━━ Excerpted records ━━

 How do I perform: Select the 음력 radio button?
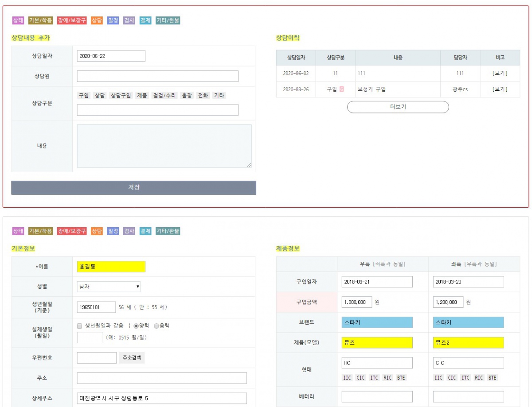pos(156,326)
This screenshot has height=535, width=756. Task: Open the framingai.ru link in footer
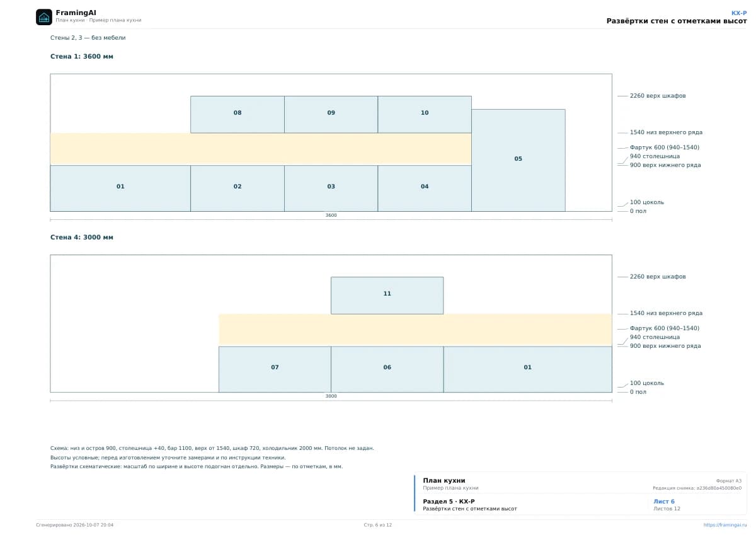click(725, 525)
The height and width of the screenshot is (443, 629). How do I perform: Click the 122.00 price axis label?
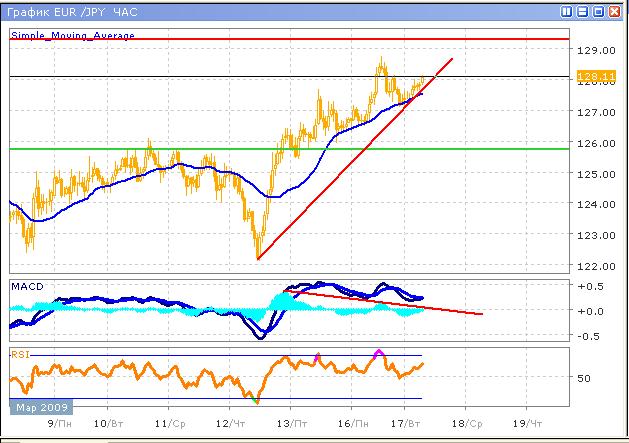(599, 266)
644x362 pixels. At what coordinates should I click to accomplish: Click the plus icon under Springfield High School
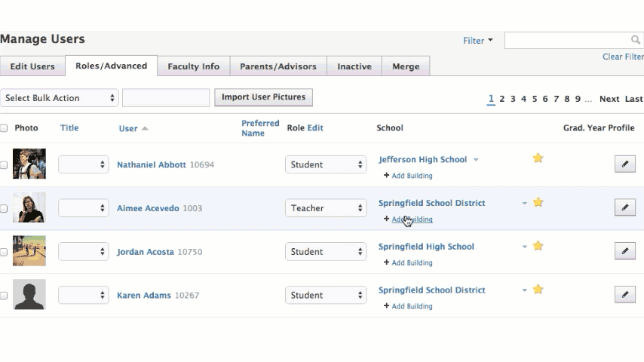click(x=387, y=262)
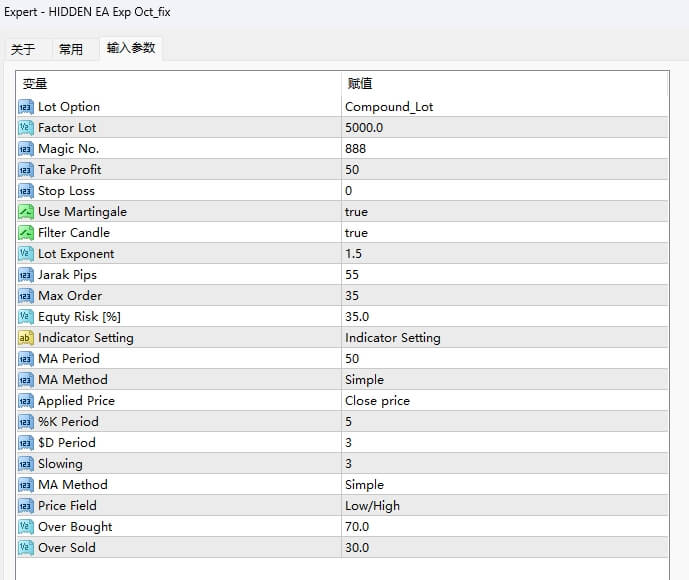Click the integer icon beside Lot Option
This screenshot has height=580, width=689.
click(x=26, y=107)
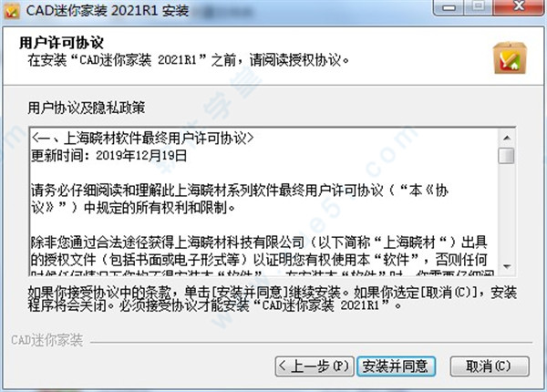Click the window title CAD迷你家装 2021R1 安装
547x392 pixels.
click(108, 10)
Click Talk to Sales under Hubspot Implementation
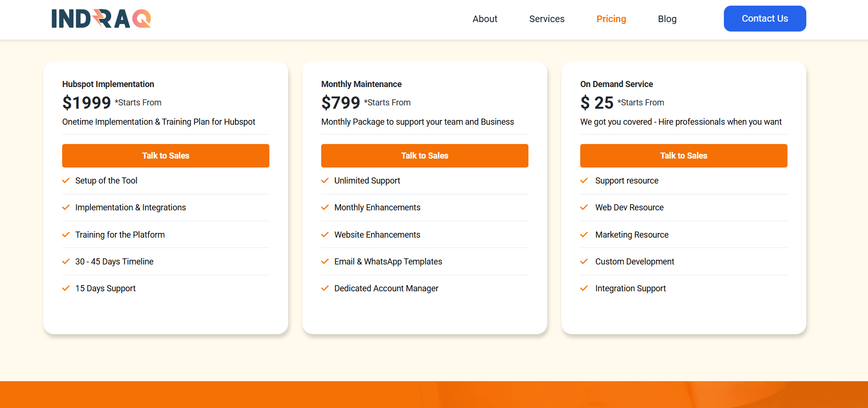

━━━

Each line of the data above needs to be retyped as it is, without any picture.

 How do I perform: Select the 음력 radio button?
pos(156,326)
This screenshot has height=535, width=756. Task: Open the framingai.ru link in footer
click(725, 525)
The height and width of the screenshot is (443, 629). How do I perform: Click the 122.00 price axis label?
(599, 266)
644x362 pixels. At what coordinates should I click to accomplish: Click the plus icon under Springfield High School
click(x=387, y=262)
Click the integer icon beside Lot Option
This screenshot has height=580, width=689.
click(x=26, y=107)
Click the window title CAD迷你家装 2021R1 安装
547x392 pixels.
click(108, 10)
Click Talk to Sales under Hubspot Implementation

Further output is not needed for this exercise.